• Exercise objective: Start with the line that holds "Given: Click the Great Owl? row label". Please copy it and each remaining line below exactly, leaving pictures out.
BEGIN Provided entries
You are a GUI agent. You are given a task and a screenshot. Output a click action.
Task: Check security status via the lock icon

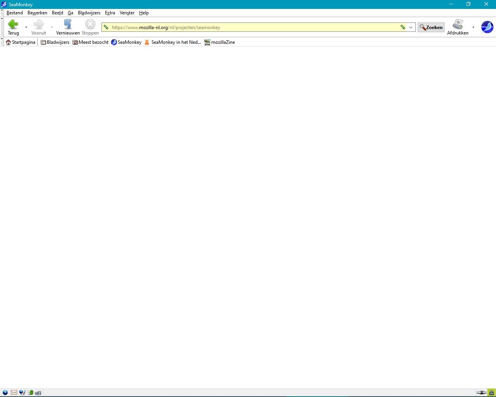491,392
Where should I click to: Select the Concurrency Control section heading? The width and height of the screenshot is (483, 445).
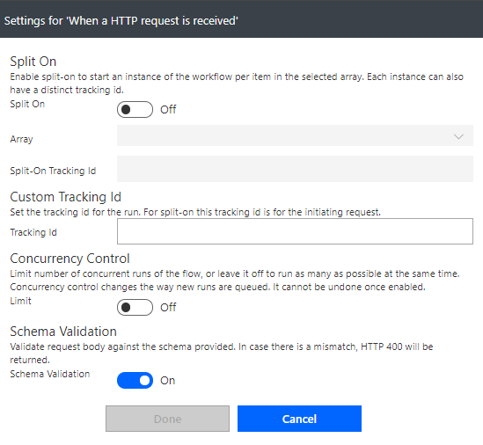click(70, 259)
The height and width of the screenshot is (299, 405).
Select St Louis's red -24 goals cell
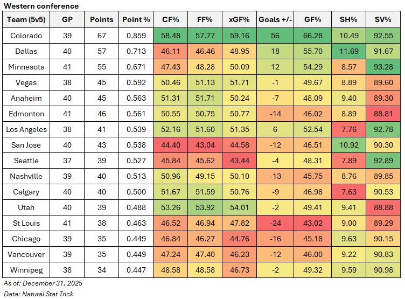[275, 222]
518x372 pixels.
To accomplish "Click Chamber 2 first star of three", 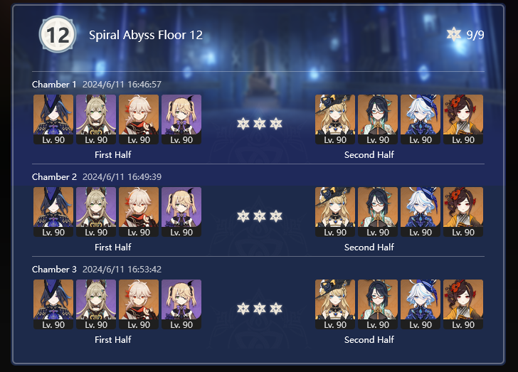I will tap(243, 216).
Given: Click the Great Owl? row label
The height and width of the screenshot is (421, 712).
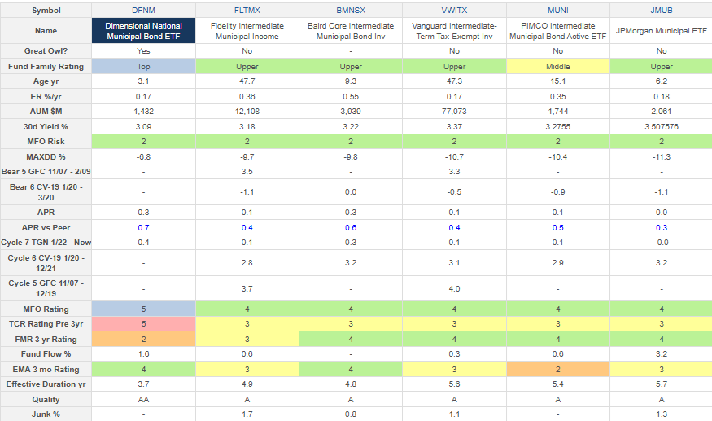Looking at the screenshot, I should pyautogui.click(x=46, y=51).
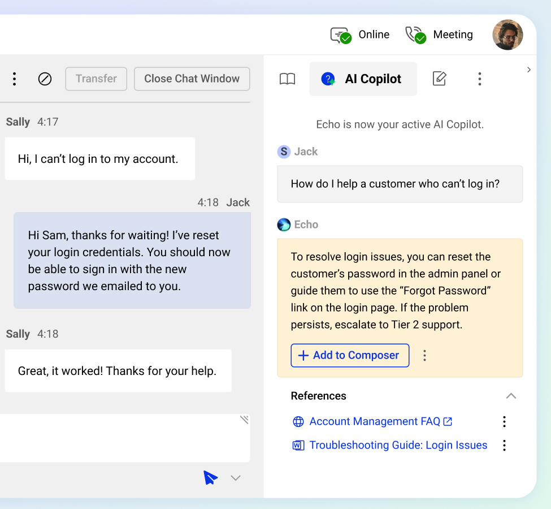Image resolution: width=551 pixels, height=509 pixels.
Task: Click the blue send arrow icon
Action: click(210, 478)
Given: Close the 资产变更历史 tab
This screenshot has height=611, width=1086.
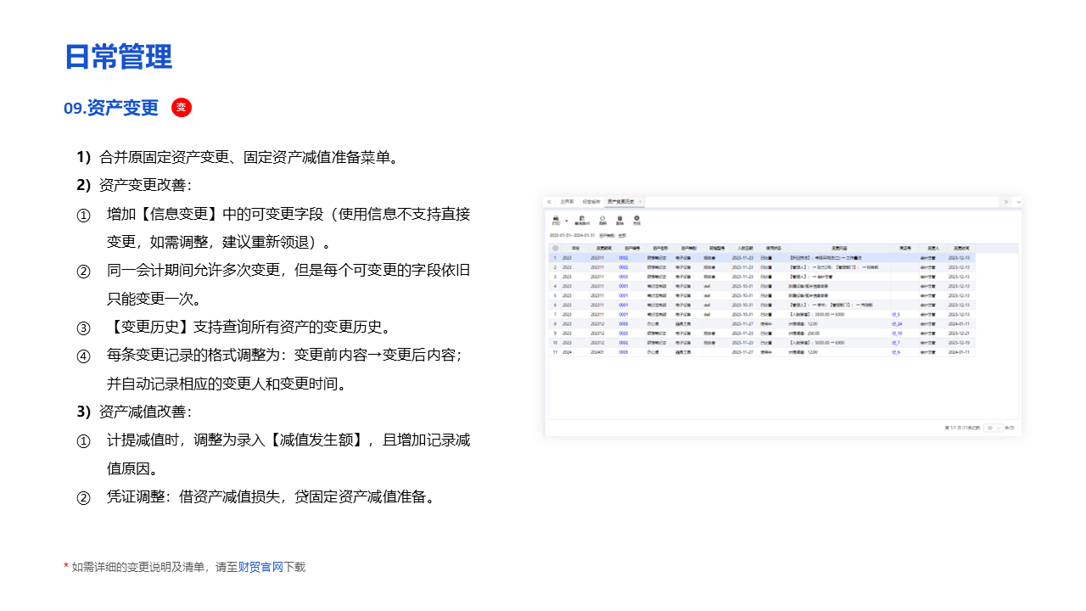Looking at the screenshot, I should pyautogui.click(x=641, y=202).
END Provided entries
• Final answer:
Given: Click the Great Owl? row label
The height and width of the screenshot is (421, 712).
Looking at the screenshot, I should pyautogui.click(x=46, y=51).
Image resolution: width=551 pixels, height=509 pixels.
Task: Click the blue send arrow icon
Action: click(210, 478)
Given: Close the 资产变更历史 tab
This screenshot has height=611, width=1086.
Looking at the screenshot, I should pyautogui.click(x=641, y=202).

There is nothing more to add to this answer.